2-      Terras incógnitas – pág. 15 e 34

       O entorpecimento renascimento em que se encontrava o colonizador aventureiro ressignificou inúmeras lendas, mitos e personagens da mitologia grega, dos relatos de Julio Verne e outros aventureiros desbravadores do desconhecido. Além disso o contato com os nativos e a tentativa de aprender a língua da terra para arrancarem deles os relatos de caminhos para os tesouros, gerou interpretações e distorções de lendas e histórias locais que produziu e divulgou tais ressignificações, merece destaque o mito das amazonas. Inúmeros relatos de uma ilha paradisíaca habitada por mulheres. Tal possibilidade atravessou o atlântico despertando a curiosidade e o desejo de aventureiros. Muitas expedições motivas pela busca, por tal ilha ou local onde as mulheres viviam de modo independente e autônomo, sem o braço e o falo patriarcal, a não ser por sua própria vontade e para sua própria serventia, adentraram florestas e rio, circundaram ilhas e penínsulas inteiras. Alimentado pelo sonho de que junto as amazonas viriam o ouro e a fonte da juventude. O tão sonhado paraíso. As lendárias amazonas seriam a passagem para o tão sonhado eldorado e lá também estaria a fonte da juventude, de onde jorrava a águas que daria a vida eterna. Esse era o paraíso terreal.

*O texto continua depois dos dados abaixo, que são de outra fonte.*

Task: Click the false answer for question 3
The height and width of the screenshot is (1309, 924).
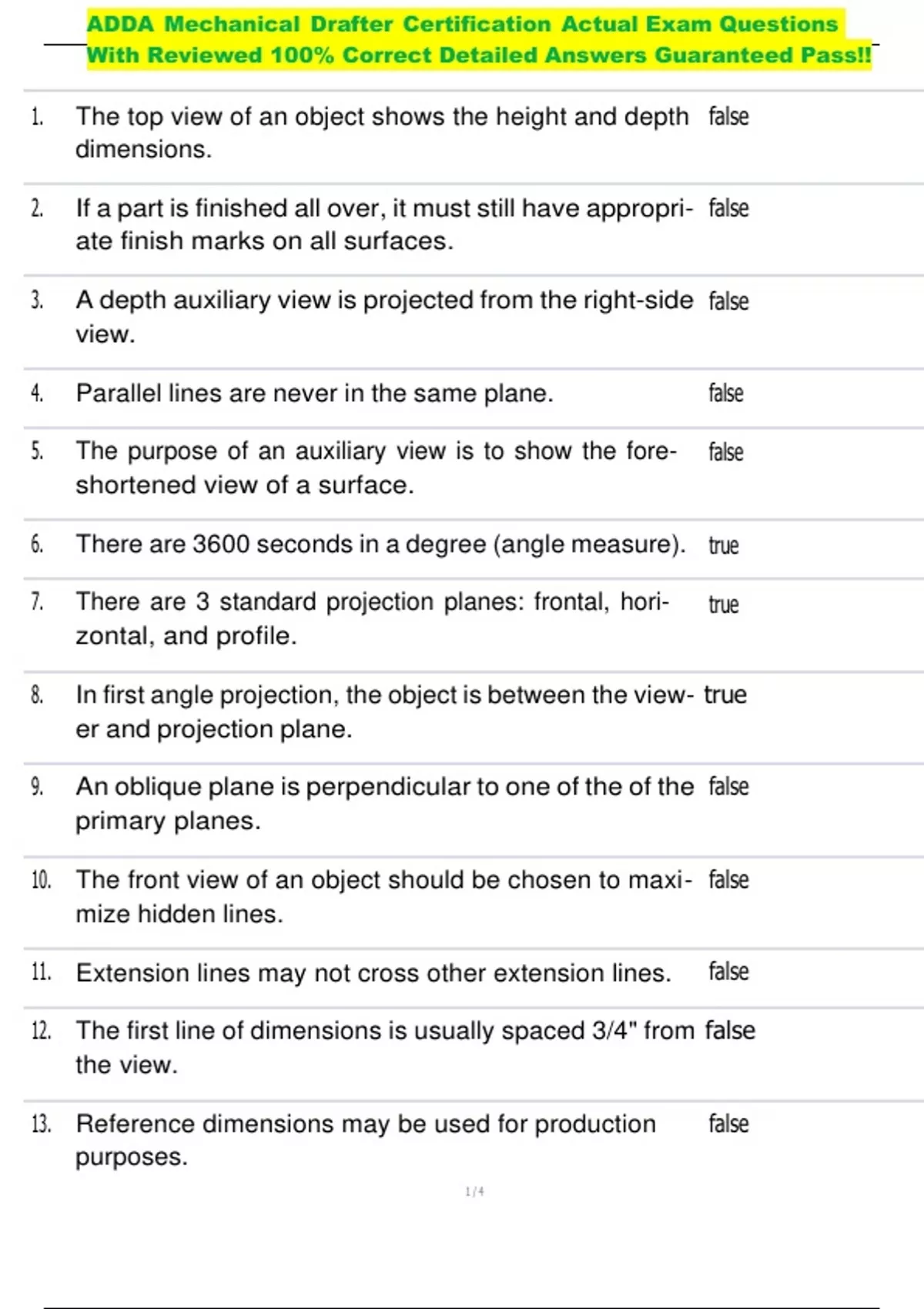Action: click(728, 301)
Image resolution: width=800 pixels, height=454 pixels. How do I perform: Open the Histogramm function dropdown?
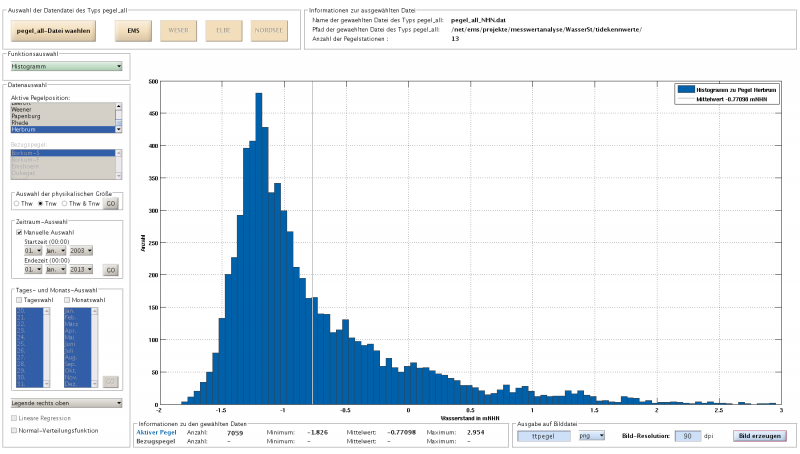[66, 66]
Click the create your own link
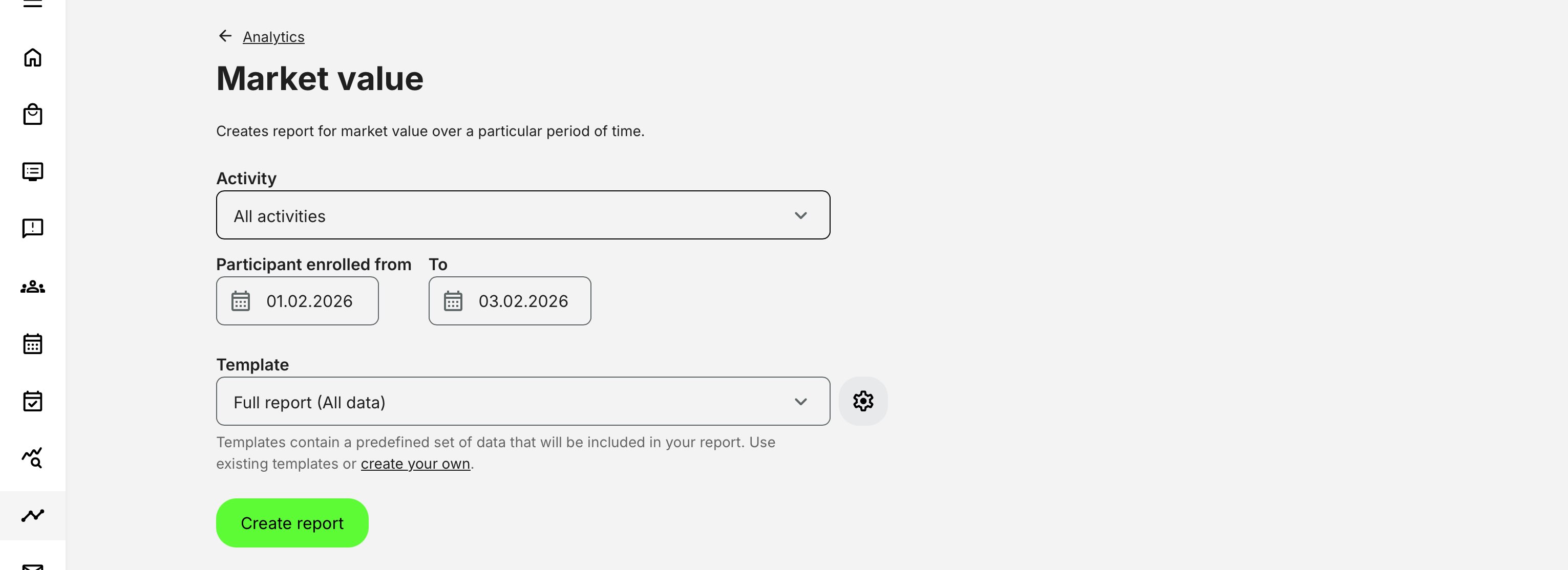 tap(416, 463)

3-      Peças e Pedras – pág. 36 à 66
      
      As promessas bíblicas do paraíso terreal donde nasciam os grandes rios com suas águas sagradas, e onde haviam serras inteiras cobertas por ouro e pedras preciosas alimentou a ambição lusitana. O anseio de encontrar, do lado de dentro do tratado de Tordesilhas, um Peru em terras brasileiras, com sua devida abundancia metálica e brilhante, permeava o imaginário dos aventureiros que pra cá vinham. Os empreendimentos e esforços para adentrar as florestas e grandes rios reproduziram relatos que alimentavam o imaginário fantástico que circulava em bocas, ouvido e palavra escrita em portos de todo o Atlântico, e além. Quanto mais se buscava o Peru brasileiro em terras locais, mais maravilhados ficavam os aventureiros com os fenômenos naturais e outras singularidades dessa terra. E quanto mais se conhecia mais se fantasiava sobre tais singularidades, aproximando a visão que se construía ao tão sonhado paraíso. No entanto, por mais de cem anos de busca por tal paraíso, nenhuma terra de amazonas, nem fonte da juventude, muito menos uma cidade dourada de serras brilhantes foram encontradas. Todavia riquezas outras foram aproveitadas. E uma das mais lucrativas e cruéis  ações para tirar proveito de tais empreitadas foi o aprisionamento dos gentis, verdadeiros donos e senhores dessa terra. Quase nunca com facilidades, visto a resistência e habilidade de guerra por parte dos nativos neste ambiente. Tão inóspito ao europeu e tão familiar ao ameríndio. Nessas longas décadas de exploração além de escravos, animais e plantas exóticas para os mais diversos usos, foram se estabelecendo feitorias que se transformavam em vilas e fazendas. Postos de descanso e referencia para a busca de outros caminhos que levassem a realização do sonho paradisíaco. Foi isso que motivou o processo de interiorização do país, que tanto desmatou, escravizou, assassinou e dizimou povos inteiros. A visão do paraíso que trouxe o verdadeiro inferno aos ameríndios, que mesmo com a aguerrida resistência das não reconhecidas “civilizações” como o eram (ou é) os Tupinambás, os Aymorés e muitos outros.